Rural locality in Dnipropetrovsk Oblast, Ukraine

Vasylkivka (Васильківка; Васильковка) is a rural settlement in Synelnykove Raion, Dnipropetrovsk Oblast, Ukraine. It hosts the administration of Vasylkivka settlement hromada, one of the hromadas of Ukraine. Population: 11,184 (2024 estimate),

Vasylkivka is located on the banks of the Vovcha River, a left tributary of the Samara, itself a left tributary of the Dnieper.

==History==
Until 18 July 2020, Vasylkivka was the administrative center of Vasylkivka Raion. The raion was abolished in July 2020 as part of the administrative reform of Ukraine, which reduced the number of raions of Dnipropetrovsk Oblast to seven. The area of Vasylkivka Raion was merged into Synelnykove Raion.

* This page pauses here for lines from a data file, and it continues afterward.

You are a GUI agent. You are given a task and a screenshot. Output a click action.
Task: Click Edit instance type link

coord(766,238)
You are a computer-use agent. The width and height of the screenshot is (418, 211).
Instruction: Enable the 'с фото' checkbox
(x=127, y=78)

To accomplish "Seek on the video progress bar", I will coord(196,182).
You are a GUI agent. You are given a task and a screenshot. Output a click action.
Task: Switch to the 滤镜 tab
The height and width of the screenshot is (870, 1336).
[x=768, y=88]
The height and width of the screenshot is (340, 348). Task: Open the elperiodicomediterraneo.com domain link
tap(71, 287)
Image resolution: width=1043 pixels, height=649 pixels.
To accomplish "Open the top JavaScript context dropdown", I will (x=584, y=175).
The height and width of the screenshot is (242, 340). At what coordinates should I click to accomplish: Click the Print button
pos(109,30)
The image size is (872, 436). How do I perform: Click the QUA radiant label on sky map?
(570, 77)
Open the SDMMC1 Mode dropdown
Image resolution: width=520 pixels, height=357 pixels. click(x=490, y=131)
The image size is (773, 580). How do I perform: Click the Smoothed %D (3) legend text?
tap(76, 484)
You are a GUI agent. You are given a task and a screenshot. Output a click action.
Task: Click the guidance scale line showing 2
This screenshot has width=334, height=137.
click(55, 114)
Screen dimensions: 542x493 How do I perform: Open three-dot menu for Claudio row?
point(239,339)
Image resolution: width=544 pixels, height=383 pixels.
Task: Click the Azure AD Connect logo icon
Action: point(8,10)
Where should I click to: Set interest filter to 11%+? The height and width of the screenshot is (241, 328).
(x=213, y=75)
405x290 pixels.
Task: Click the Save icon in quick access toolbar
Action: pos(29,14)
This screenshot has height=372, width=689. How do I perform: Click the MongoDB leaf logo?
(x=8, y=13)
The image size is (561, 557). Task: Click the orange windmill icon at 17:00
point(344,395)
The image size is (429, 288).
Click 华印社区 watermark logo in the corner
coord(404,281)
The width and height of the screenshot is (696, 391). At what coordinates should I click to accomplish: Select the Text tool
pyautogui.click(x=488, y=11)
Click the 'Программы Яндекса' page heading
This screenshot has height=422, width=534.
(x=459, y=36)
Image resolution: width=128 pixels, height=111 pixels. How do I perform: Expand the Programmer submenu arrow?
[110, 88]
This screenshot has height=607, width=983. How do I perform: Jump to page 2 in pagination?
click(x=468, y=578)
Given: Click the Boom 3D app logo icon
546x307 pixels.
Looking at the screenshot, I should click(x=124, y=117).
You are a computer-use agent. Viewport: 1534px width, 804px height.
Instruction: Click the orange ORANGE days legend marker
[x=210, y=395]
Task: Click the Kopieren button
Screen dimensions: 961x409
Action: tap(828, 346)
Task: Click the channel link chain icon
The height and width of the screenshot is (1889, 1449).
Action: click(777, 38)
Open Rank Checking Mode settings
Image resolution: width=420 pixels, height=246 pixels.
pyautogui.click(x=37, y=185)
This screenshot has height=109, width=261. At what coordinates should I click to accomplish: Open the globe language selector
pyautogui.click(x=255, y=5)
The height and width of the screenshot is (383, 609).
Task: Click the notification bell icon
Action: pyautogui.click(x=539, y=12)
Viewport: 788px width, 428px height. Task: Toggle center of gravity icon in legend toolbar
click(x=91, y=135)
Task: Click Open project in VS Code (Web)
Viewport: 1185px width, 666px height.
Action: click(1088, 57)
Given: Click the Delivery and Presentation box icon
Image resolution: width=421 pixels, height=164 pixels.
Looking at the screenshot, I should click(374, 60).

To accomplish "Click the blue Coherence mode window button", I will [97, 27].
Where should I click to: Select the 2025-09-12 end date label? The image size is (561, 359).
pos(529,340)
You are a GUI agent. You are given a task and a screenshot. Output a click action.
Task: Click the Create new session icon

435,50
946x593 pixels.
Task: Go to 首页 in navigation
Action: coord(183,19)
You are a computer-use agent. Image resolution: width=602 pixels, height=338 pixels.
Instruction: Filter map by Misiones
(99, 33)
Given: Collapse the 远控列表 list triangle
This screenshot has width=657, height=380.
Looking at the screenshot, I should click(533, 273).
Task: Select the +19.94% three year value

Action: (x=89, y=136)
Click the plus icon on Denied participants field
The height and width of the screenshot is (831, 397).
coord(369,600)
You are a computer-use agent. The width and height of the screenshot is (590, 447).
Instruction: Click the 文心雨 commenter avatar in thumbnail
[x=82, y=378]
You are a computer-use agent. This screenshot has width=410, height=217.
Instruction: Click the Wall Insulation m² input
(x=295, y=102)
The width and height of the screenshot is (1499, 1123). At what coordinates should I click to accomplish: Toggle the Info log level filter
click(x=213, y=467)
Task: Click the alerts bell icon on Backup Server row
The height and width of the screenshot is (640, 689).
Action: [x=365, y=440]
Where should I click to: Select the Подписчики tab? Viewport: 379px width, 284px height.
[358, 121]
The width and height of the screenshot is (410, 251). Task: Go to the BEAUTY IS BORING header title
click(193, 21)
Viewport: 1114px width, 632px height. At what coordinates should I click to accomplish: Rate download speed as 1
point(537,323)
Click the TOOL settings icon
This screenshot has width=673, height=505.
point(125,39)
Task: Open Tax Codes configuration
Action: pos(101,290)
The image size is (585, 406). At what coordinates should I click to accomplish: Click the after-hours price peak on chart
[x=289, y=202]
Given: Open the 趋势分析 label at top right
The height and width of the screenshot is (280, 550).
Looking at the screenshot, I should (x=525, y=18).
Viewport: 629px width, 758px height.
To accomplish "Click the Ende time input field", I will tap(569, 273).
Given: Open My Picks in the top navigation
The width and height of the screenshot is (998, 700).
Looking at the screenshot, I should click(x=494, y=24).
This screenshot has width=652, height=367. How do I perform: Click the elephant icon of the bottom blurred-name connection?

Until 26 January 2024, Vasylkivka was designated urban-type settlement. On this day, a new law entered into force which abolished this status, and Vasylkivka became a rural settlement.

==Economy==
===Transportation===
Vasylkivka is connected by road with Pavlohrad, where it has access to the Highway M04 connecting Dnipro with Pokrovsk, and with Pokrovske, where the Highway H15 continues to Zaporizhia.

Ulianovka railway station is located in Vasylkivka, on the railway line connecting Dnipro with Pokrovske, and with further connections to Pokrovsk, Zaporizhia, and Berdiansk.